WORK ORDER: The response should contain every record, reproduced exactly.

Data entries
= = = = =

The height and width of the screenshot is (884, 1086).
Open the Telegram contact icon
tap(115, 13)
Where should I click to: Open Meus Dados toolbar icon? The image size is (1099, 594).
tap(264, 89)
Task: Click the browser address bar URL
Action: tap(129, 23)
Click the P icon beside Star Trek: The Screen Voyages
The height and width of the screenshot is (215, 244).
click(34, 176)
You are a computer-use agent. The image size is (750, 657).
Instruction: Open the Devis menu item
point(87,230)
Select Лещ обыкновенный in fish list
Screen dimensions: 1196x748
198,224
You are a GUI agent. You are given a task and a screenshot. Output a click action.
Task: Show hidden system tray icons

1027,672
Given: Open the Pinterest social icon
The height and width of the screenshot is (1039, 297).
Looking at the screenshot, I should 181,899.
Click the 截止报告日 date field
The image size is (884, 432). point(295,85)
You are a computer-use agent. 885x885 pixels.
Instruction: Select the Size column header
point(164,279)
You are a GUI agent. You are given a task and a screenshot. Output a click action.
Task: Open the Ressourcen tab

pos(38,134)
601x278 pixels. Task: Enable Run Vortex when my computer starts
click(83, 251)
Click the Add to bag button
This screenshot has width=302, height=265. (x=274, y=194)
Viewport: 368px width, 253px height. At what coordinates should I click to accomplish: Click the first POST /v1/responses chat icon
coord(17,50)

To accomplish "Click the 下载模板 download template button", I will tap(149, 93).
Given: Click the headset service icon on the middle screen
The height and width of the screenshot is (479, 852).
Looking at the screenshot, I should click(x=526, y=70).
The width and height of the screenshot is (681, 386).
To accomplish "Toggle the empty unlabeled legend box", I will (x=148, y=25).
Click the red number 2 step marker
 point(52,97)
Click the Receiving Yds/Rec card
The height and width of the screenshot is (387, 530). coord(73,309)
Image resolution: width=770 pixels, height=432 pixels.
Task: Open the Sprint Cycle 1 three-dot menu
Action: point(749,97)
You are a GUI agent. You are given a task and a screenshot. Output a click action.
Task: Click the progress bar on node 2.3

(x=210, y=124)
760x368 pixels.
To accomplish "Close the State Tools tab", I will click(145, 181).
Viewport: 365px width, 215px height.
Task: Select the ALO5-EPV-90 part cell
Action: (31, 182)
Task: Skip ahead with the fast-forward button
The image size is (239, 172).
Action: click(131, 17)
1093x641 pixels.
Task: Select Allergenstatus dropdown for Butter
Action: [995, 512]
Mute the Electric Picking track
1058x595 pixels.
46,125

= = = = =

TASK OUTPUT:
The height and width of the screenshot is (884, 1086).
Open the Telegram contact icon
tap(115, 13)
Where should I click to: Open Meus Dados toolbar icon? The image size is (1099, 594).
tap(264, 89)
Task: Click the browser address bar URL
Action: tap(129, 23)
Click the P icon beside Star Trek: The Screen Voyages
The height and width of the screenshot is (215, 244).
click(34, 176)
You are a computer-use agent. The image size is (750, 657).
Instruction: Open the Devis menu item
point(87,230)
Select Лещ обыкновенный in fish list
Screen dimensions: 1196x748
198,224
You are a GUI agent. You are given a task and a screenshot. Output a click action.
Task: Show hidden system tray icons

1027,672
Given: Open the Pinterest social icon
The height and width of the screenshot is (1039, 297).
Looking at the screenshot, I should 181,899.
Click the 截止报告日 date field
The image size is (884, 432). point(295,85)
You are a computer-use agent. 885x885 pixels.
Instruction: Select the Size column header
point(164,279)
You are a GUI agent. You are given a task and a screenshot. Output a click action.
Task: Open the Ressourcen tab

pos(38,134)
601x278 pixels. Task: Enable Run Vortex when my computer starts
click(83, 251)
Click the Add to bag button
This screenshot has width=302, height=265. (x=274, y=194)
Viewport: 368px width, 253px height. At what coordinates should I click to accomplish: Click the first POST /v1/responses chat icon
coord(17,50)

To accomplish "Click the 下载模板 download template button", I will tap(149, 93).
Given: Click the headset service icon on the middle screen
The height and width of the screenshot is (479, 852).
Looking at the screenshot, I should click(x=526, y=70).
The width and height of the screenshot is (681, 386).
To accomplish "Toggle the empty unlabeled legend box", I will (x=148, y=25).
Click the red number 2 step marker
 point(52,97)
Click the Receiving Yds/Rec card
The height and width of the screenshot is (387, 530). coord(73,309)
Image resolution: width=770 pixels, height=432 pixels.
Task: Open the Sprint Cycle 1 three-dot menu
Action: point(749,97)
You are a GUI agent. You are given a task and a screenshot. Output a click action.
Task: Click the progress bar on node 2.3

(x=210, y=124)
760x368 pixels.
To accomplish "Close the State Tools tab", I will click(145, 181).
Viewport: 365px width, 215px height.
Task: Select the ALO5-EPV-90 part cell
Action: (31, 182)
Task: Skip ahead with the fast-forward button
The image size is (239, 172).
Action: click(131, 17)
1093x641 pixels.
Task: Select Allergenstatus dropdown for Butter
Action: [995, 512]
Mute the Electric Picking track
1058x595 pixels.
46,125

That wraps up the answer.